*** Opening of DATA FOR REVIEW ***

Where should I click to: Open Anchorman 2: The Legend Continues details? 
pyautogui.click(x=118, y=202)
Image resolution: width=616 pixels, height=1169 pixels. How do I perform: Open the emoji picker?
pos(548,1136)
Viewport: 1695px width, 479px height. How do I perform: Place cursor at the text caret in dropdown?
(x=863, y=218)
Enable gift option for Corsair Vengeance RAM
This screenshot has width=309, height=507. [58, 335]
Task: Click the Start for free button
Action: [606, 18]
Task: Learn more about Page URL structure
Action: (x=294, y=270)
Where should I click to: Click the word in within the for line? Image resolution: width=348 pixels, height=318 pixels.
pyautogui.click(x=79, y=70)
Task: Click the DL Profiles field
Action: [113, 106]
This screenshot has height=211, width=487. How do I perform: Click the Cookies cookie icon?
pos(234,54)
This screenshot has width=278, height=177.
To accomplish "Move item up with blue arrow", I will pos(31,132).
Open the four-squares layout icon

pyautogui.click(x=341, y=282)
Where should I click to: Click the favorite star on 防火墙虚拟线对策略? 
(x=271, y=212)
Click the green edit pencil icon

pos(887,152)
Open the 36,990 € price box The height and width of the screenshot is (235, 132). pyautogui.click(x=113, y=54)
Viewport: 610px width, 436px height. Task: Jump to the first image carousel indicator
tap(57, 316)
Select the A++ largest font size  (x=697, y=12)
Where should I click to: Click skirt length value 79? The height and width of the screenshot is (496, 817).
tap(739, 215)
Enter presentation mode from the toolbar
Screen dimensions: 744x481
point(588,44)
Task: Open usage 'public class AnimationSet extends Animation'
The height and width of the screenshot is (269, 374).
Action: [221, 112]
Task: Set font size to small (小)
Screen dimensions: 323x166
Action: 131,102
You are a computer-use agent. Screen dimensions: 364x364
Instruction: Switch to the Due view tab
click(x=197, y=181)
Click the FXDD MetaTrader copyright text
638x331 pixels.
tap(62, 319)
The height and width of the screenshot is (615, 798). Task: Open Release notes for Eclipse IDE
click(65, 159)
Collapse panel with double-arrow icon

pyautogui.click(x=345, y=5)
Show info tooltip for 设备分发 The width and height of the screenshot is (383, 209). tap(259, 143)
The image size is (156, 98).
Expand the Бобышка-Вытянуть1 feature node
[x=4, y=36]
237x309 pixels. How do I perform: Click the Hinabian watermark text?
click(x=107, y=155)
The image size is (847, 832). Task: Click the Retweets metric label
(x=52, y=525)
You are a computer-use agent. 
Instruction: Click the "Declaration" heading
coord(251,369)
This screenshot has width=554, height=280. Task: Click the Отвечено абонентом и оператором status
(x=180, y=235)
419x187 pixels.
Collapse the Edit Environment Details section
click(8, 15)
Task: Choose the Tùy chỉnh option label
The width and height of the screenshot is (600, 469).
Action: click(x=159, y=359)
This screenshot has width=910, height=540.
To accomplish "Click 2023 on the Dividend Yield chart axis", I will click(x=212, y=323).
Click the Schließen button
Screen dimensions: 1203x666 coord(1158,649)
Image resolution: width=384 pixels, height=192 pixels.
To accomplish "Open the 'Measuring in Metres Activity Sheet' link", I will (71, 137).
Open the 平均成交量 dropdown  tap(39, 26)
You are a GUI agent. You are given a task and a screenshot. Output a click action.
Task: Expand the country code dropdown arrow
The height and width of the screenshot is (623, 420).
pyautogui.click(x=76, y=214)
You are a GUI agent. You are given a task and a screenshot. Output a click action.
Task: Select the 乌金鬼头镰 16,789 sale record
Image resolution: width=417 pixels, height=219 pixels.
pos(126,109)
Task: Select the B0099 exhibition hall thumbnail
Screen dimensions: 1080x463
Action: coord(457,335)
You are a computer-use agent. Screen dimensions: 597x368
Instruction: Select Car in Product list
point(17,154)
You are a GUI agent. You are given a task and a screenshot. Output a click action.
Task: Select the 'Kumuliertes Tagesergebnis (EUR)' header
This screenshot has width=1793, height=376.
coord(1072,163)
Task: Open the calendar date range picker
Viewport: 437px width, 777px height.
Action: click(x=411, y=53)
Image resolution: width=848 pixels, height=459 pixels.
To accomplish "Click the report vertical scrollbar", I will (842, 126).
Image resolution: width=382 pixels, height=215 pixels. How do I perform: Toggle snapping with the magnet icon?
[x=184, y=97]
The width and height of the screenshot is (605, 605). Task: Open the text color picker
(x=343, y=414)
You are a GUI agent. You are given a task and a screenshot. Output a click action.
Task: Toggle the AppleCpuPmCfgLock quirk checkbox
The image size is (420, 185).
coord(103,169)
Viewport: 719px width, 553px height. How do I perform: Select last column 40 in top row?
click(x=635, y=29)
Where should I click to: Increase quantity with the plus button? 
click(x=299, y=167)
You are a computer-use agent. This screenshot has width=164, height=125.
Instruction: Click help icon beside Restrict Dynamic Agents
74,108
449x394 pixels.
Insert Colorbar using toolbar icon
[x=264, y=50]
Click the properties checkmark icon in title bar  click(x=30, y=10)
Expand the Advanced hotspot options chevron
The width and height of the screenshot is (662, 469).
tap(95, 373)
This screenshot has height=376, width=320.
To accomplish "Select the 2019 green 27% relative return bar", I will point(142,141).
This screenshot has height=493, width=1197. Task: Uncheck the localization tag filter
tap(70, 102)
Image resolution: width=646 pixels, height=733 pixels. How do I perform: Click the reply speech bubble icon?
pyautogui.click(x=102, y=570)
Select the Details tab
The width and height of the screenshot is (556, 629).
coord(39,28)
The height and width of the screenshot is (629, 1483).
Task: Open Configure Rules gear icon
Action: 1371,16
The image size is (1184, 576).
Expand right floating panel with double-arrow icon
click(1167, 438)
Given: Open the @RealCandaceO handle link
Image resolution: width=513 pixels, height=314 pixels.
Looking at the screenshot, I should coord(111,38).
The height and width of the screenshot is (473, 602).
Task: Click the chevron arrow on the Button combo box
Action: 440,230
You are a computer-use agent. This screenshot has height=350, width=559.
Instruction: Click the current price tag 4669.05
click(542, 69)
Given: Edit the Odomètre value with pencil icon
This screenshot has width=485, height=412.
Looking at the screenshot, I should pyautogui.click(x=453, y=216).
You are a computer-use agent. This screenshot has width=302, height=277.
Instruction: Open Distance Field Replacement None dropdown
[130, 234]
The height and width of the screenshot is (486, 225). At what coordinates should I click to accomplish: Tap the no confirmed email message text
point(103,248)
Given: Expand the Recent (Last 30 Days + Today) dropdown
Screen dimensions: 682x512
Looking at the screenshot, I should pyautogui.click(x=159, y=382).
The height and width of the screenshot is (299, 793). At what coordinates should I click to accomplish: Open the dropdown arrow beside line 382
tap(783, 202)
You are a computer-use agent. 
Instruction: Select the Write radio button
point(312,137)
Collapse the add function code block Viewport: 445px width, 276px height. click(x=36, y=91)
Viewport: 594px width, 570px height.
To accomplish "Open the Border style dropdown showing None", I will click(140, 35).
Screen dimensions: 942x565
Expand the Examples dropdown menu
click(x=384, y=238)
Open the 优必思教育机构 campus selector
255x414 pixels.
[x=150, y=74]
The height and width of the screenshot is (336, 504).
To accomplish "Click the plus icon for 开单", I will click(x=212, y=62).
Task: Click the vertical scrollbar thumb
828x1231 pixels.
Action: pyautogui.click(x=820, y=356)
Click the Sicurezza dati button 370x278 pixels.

*** Close of DATA FOR REVIEW ***

Scan the entries above and copy each line where "code" occurs.

Task: Expand the country code dropdown arrow
Collapse the add function code block Viewport: 445px width, 276px height. click(x=36, y=91)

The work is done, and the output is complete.